Deep Space CubeSat Prototype Platform Design and Testing

This IRAD will significantly advance a GSFC Deep Space CubeSat prototype effort in almost all subsystems.  Because it represents a “tall pole” for lunar orbiters, as well as orbiters for some planets and for many CubeSat-based surface instrument packages, a major focus in this IRAD is on thermal modeling and thermal vacuum testing using COTS hardware or thermally-valid mass models (where required due to expense of flight-qualified components); building on the work of our FY13 IRAD, the requirements for optimizing the prototype to be tested will push the development of all the subsystems.  With the completion of this IRAD, GSFC will possess a design that is ready for proposal to outside opportunities, such as those of the Office of the Chief Technologist, for application to lunar, Martian, asteroid, and other planetary targets as orbiters, impactors, or surface instrument packages based on CubeSat architecture.  The payload for this prototype effort will be an instrument which presents the greatest ‘compactness’ challenge, the optical subsystems of a compact yet capable, high spectral resolution, broadband Infrared spectrometer.  This instrument could provide the basis for low cost, high priority science missions to perform spectral reflectance studies for systematic determination of mineral and volatile distribution on a range of solar system bodies, such as water form and component distribution as a function of latitude, time of day, and terrain, on the lunar surface, as well as to establish GSFC leadership in the development of CubeSat-capable instrumentation for missions of far lower cost access to deep space.

We propose to develop and test a proof of concept prototype for a standard CubeSat form factor platform, designed for missions to deep space targets, as opposed to the conventional LEO CubeSat venue to date.  In testing, we will focus on the “tall poles” identified in the FY13 LunarCube IRAD study, for a variety of lunar targets. Tall poles include thermal issues, radiation effects, adequate power, communication links, limited mass and volume for subsystems, and propulsion from Earth to the target. Lunar applications, like the LWaDi lunar water distribution CubeSat orbiter, typically have major thermal challenges as a “tall pole”, especially when the detectors need to be cooled or the packaging is very dense.  For this IRAD, we will perform relevant thermal vacuum testing of the prototype platform using the detailed LWaDi mission thermal profile, to confirm that the design for LWaDi and similar missions will work and to drive the deep space CubeSat platform to a design level that is ready for external proposals.  Other constraints, including propulsion, power, attitude control, C&DH, and communications, will continue to be analyzed in parallel with thermal testing, and relevant, reusable COTS parts will be included in the prototype, per available funding.  It should be noted that the discipline engineering team assembled for the FY13 IRAD will be available to significantly advance the prototype model. The end product will be a hardware CubeSat bus design (6U for deployment at the final target, 9U for deployment from GEO requiring a robust propulsion system to reach the target) that is understood from thermal, mechanical, and other perspectives, and ready for flight development.  As an additional payoff, we will also work to apply relevant test results to other mission profiles that we are developing, including impactors and surface instruments based on CubeSat standards, with various trajectories and life times.
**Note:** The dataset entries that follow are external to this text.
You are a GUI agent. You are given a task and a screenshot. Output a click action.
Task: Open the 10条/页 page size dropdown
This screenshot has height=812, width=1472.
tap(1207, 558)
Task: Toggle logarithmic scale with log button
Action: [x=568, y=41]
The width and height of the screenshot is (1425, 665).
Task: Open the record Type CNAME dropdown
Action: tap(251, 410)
In addition, we propose to deliver a detailed design and development plan, and to test a prototype of the optical subsystem, the component which represent the greatest ‘compactness’ challenge of a compact yet capable version of a cubesat ‘work horse’ instrument, an extremely compact (<2U) high spectral resolution (10nm), broadband IR spectrometer capable of measuring volatiles (water type and component, organics) and Fe- and Ti-bearing mineral distribution on a broad range of solar system bodies, including the Moon, where we propose to use it to determine water type (bound, adsorbed, ice) and component distribution from spectral features in the 1.3 to 3.7 um range for the LWaDi (Lunar Water Distribution) mission.